- _TEXT FOR ANALYSIS_
..............................

2. Create an open source software “backbone” to link the state-of-the-art tools developed at CMU (such as OLI) to each other and to tools developed elsewhere so that learning engineers anywhere in the world can have a toolbox that has been demonstrated to improve learning outcomes.

3. Adapt the world-leading methods and tools developed at CMU and make them widely and freely available so that any instructor, anywhere in the world, can create his or her own modules and courses customized for any group of students.

Richard Scheines, dean of the Dietrich College of Humanities and Social Sciences, is faculty lead of the Simon Initiative and an enthusiastic proponent of designing technology-enhanced learning courses across the university.

“We’re creating a one-stop shop for professors from any discipline to come in, learn what’s available, and get help implementing these tools in their courses; they can collect the data, analyze the data, and improve the system as it goes forward.”

..............................

- _EXCERPTED RECORDS_

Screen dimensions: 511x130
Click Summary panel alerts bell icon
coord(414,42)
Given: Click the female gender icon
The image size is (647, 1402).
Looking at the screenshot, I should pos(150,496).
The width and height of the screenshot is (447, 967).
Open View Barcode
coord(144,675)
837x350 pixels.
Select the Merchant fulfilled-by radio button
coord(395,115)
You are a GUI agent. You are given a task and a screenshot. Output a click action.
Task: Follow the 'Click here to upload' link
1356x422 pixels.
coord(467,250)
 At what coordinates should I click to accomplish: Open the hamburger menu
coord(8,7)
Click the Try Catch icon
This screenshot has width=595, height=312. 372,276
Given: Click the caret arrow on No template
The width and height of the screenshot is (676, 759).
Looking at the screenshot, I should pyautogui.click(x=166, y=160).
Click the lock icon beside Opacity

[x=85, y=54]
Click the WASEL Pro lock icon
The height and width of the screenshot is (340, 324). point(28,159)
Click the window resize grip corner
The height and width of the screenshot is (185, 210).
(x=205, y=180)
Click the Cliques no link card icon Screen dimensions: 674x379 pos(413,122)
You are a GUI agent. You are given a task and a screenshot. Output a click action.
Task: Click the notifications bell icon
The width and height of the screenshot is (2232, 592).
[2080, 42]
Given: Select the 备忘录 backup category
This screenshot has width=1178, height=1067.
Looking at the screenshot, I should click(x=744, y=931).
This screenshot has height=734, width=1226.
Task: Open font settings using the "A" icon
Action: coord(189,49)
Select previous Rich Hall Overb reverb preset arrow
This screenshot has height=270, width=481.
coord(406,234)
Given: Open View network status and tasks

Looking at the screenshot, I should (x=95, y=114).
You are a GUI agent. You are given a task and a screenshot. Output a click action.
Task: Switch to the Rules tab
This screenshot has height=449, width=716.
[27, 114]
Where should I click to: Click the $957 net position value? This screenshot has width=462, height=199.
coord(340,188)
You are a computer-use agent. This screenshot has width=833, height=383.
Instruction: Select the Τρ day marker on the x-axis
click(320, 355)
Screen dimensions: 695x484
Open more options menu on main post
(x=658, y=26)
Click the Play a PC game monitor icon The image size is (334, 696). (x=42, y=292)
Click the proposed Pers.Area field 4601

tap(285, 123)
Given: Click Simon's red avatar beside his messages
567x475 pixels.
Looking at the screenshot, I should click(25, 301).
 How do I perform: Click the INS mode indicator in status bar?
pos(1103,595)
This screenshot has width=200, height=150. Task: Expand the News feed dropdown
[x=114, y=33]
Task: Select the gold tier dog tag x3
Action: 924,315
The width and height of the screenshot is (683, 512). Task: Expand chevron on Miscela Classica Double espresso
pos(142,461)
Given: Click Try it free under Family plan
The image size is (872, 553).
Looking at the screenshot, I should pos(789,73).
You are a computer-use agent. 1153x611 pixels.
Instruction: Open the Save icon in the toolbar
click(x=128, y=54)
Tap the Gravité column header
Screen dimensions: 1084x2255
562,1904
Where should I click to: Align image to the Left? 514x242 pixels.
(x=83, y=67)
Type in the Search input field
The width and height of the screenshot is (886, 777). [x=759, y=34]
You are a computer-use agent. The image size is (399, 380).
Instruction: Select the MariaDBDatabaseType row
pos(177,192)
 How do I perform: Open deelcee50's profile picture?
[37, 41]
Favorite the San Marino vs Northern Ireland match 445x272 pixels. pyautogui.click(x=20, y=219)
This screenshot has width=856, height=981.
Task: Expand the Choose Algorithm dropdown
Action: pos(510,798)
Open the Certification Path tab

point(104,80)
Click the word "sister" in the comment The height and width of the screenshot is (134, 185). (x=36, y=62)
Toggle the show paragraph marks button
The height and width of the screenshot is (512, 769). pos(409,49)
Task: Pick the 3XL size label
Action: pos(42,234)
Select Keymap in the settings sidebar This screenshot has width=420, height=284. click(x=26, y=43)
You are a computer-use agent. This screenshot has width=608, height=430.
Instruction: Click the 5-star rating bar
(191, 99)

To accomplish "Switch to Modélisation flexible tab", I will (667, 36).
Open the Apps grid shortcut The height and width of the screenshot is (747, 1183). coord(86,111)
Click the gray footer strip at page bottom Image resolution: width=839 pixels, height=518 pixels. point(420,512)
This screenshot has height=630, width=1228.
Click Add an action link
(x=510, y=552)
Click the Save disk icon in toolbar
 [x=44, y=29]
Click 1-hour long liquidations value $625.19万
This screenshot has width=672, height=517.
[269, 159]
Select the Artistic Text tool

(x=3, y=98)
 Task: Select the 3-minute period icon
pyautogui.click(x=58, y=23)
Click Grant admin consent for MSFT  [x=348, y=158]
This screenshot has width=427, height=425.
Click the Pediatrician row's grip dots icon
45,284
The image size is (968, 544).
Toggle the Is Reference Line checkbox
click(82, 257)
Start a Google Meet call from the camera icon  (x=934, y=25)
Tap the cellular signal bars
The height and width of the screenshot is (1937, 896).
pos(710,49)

..............................

- _WHAT THE EXERCISE ASKS_
Write a continuation of the passage on Carnegie Mellon's Simon Initiative, starting right after its final quotation. The records are not used in the exercise.

- _EXPECTED ANSWER_
- Richard Scheines, dean of the Dietrich College of Humanities and Social Sciences; faculty lead, The Simon Initiative

4:35 p.m. Coffee in Gates

Sophia Eristoff puts in almost two hours nightly on homework for 15–110, a time commitment she considers reasonable. Next semester she will move beyond the intro courses of her first year at CMU and take materials sciences courses and a biomedical engineering lab. She’s on track to graduate a semester early and hopes, upon completion of her bachelor’s degree, to immediately start a graduate program in engineering and then a research career.

Thanks to 15–110 and the power of technology-enhanced learning promoted by the Simon Initiative, Eristoff has a strong foundation in programming, learning that was supported with the most effective technology around.

Help more students experience the power of effective learning technologies by supporting the work of the Simon Initiative.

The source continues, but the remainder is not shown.